◆ The task
The forum answer below is about freeing memory in a std::map. List every data member that its User struct declares.

◆ Selected excerpt

_ _ _

Will the memory be freed successfully or shall I iterate over the elements and delete them?
Thank you in advance :)
Don't use pointers when you do not have to. The std::map already manages the lifetime of its elements for you:
struct User {
std::string name;
int id;
static int id_counter;
User(const std::string& name) : name(name),id(id_counter++) {}
};
struct manager {
std::map<int,User> users;
User& registerUser(std::string userName) {
User u(userName);
auto ret = users.emplace(u.id,u);
return ret.first->second;
}
};
If you are forced to use a std::map<int,User*> because of weird unrealistic exercise requirements (or because the map is supposed to hold polymorphic objects) and you cannot use smart pointers then you need to delete what you newed. The map only manages its elements, not what they might point to:
struct manager {
std::map<int,User*> users;
User& registerUser(std::string userName) {
User* u = new User(userName);
auto ret = users.emplace(u->id,u);
return *(ret.first->second);
}
~manager() {
for (const auto& user : users){
delete user.second;
}
}
// the compiler generated assignment and copy would not do the right thing
manager(const manager&) = delete;
manager& operator=(const manager&) = delete;
};
Not sure where you read about holding a map as member and needing to call clear(). That is non-sense. The map has a destructor that is called automatically and the map does already clean up after itself.

_ _ _

◆ Information supplied
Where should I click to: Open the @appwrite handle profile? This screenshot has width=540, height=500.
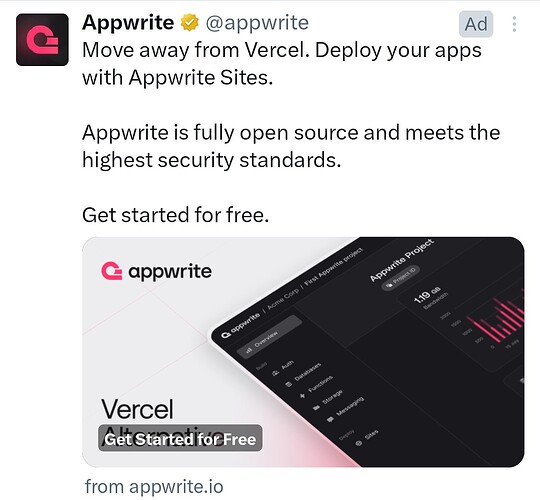(x=257, y=23)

_ _ _

◆ Exercise response
name (std::string), id (int), id_counter (static int)